Copy out the entries below word for word, leaving out the pictures.

* begin THE RECORDS *

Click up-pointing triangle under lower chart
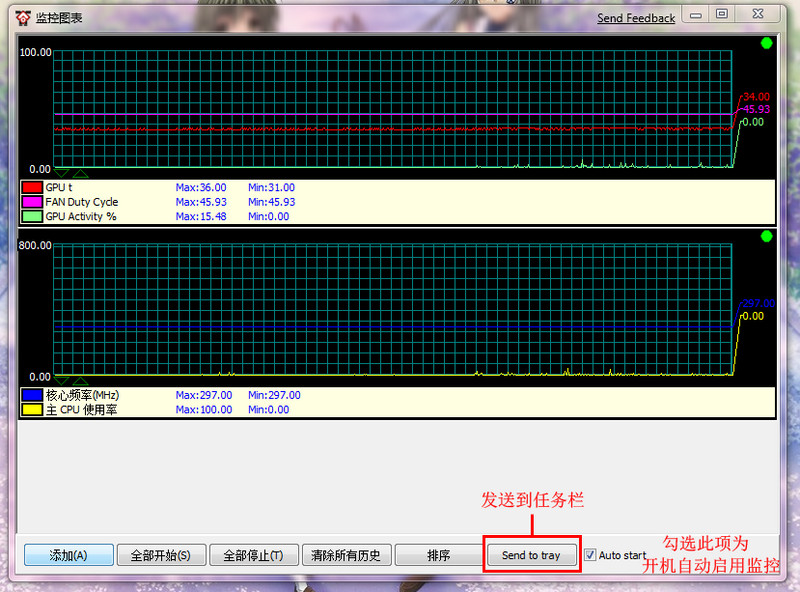tap(80, 381)
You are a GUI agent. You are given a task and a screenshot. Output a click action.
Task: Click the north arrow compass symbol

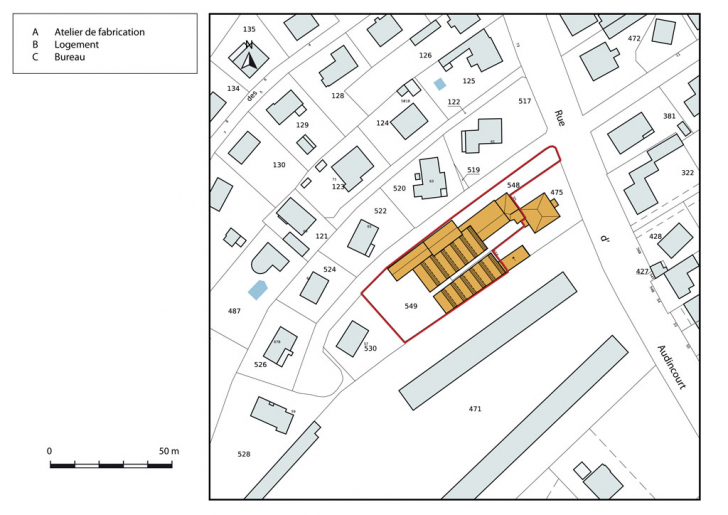(x=249, y=57)
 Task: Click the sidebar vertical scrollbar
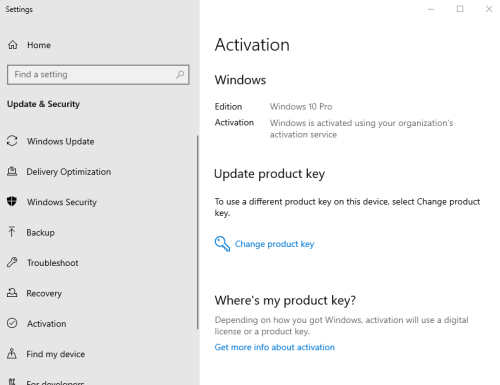pos(197,232)
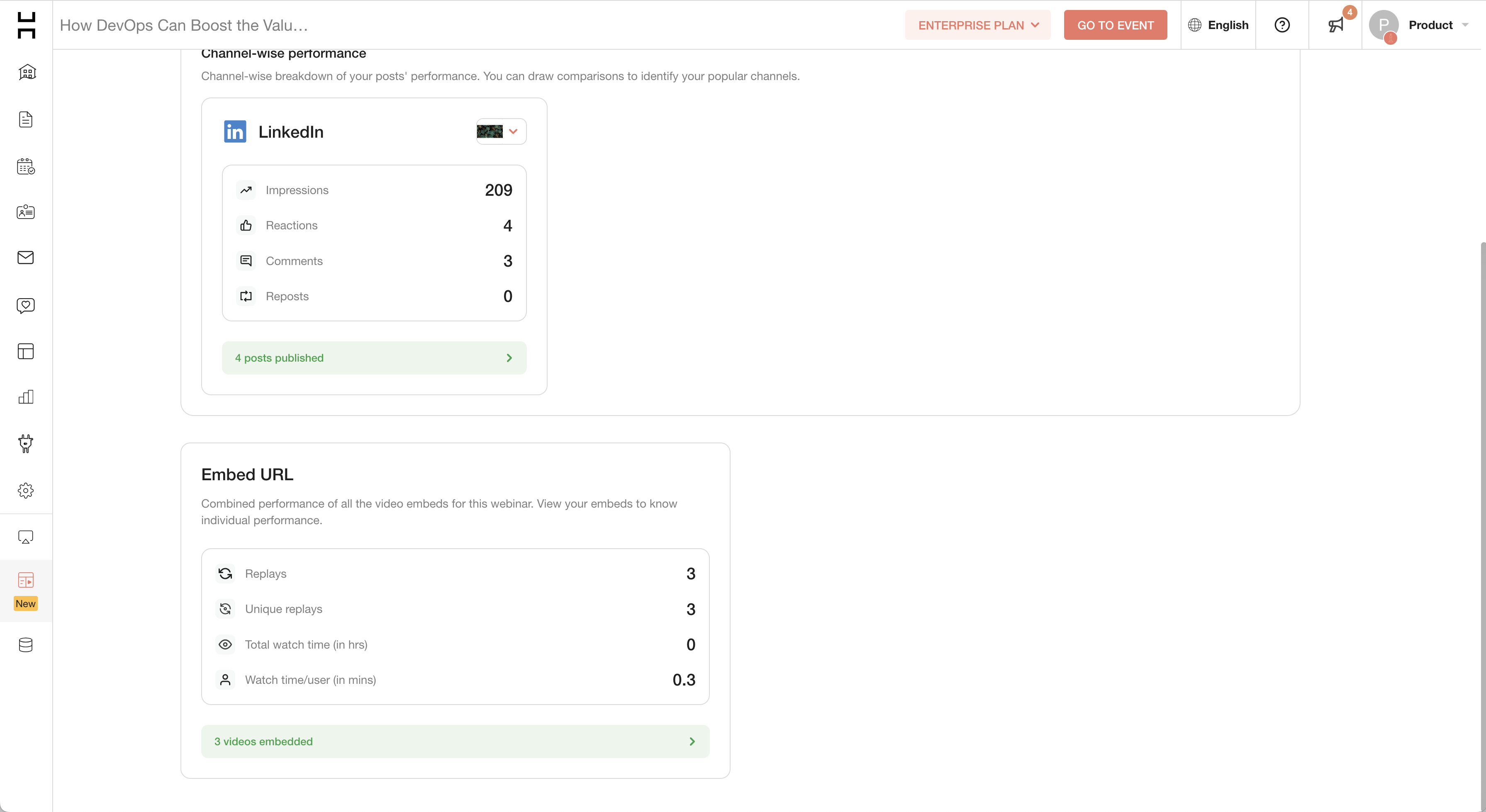Open the gear settings icon in sidebar
Screen dimensions: 1486x812
pos(26,490)

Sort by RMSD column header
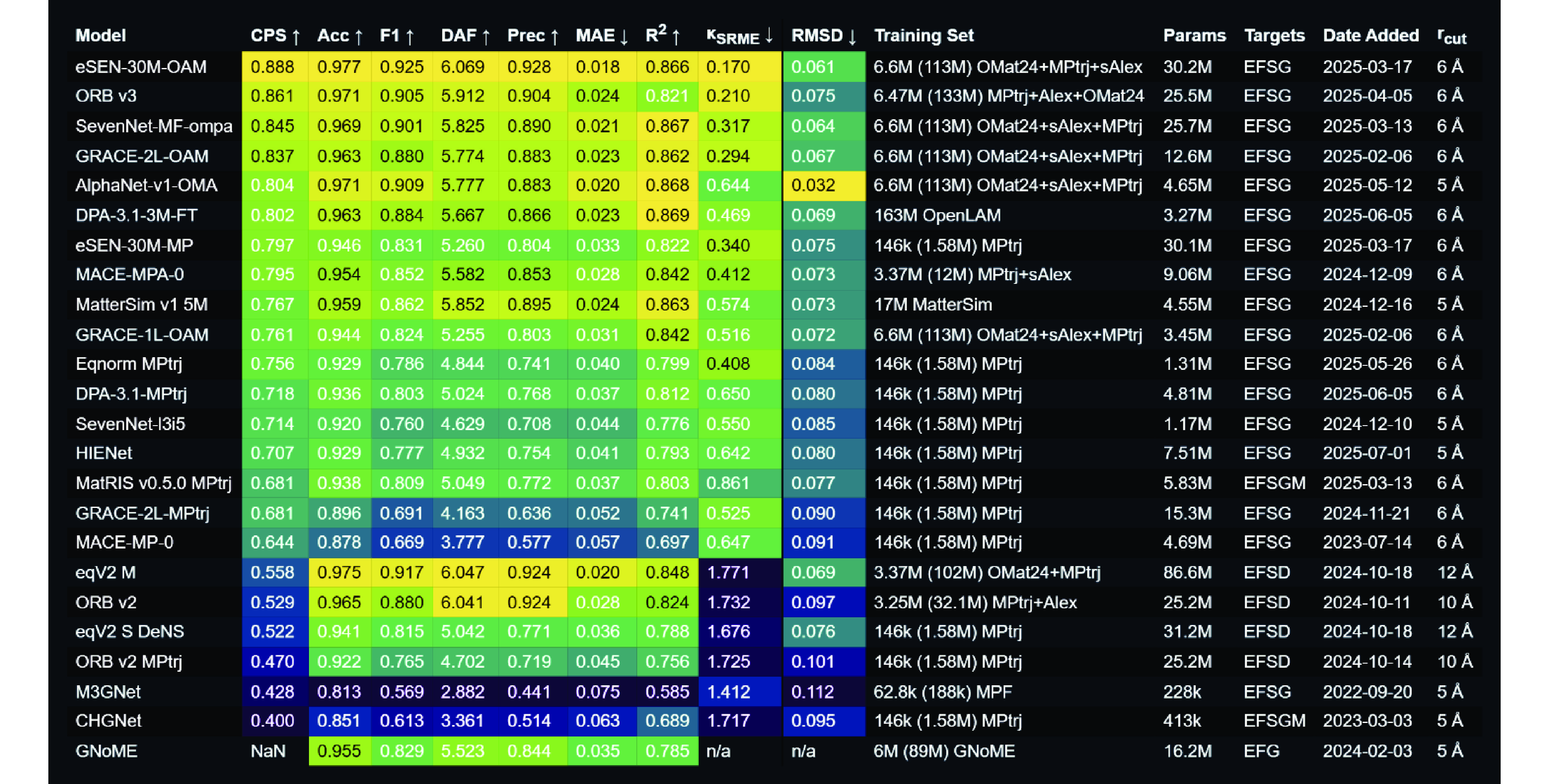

* end THE RECORDS *

## SOLUTION TO THE EXERCISE
Click up-pointing triangle under lower chart
tap(80, 381)
You are a GUI agent. You are given a task and a screenshot. Output a click action.
Task: Click the north arrow compass symbol

(x=249, y=57)
 Task: Click the sidebar vertical scrollbar
pos(197,232)
Open the gear settings icon in sidebar
Screen dimensions: 1486x812
pos(26,490)

Sort by RMSD column header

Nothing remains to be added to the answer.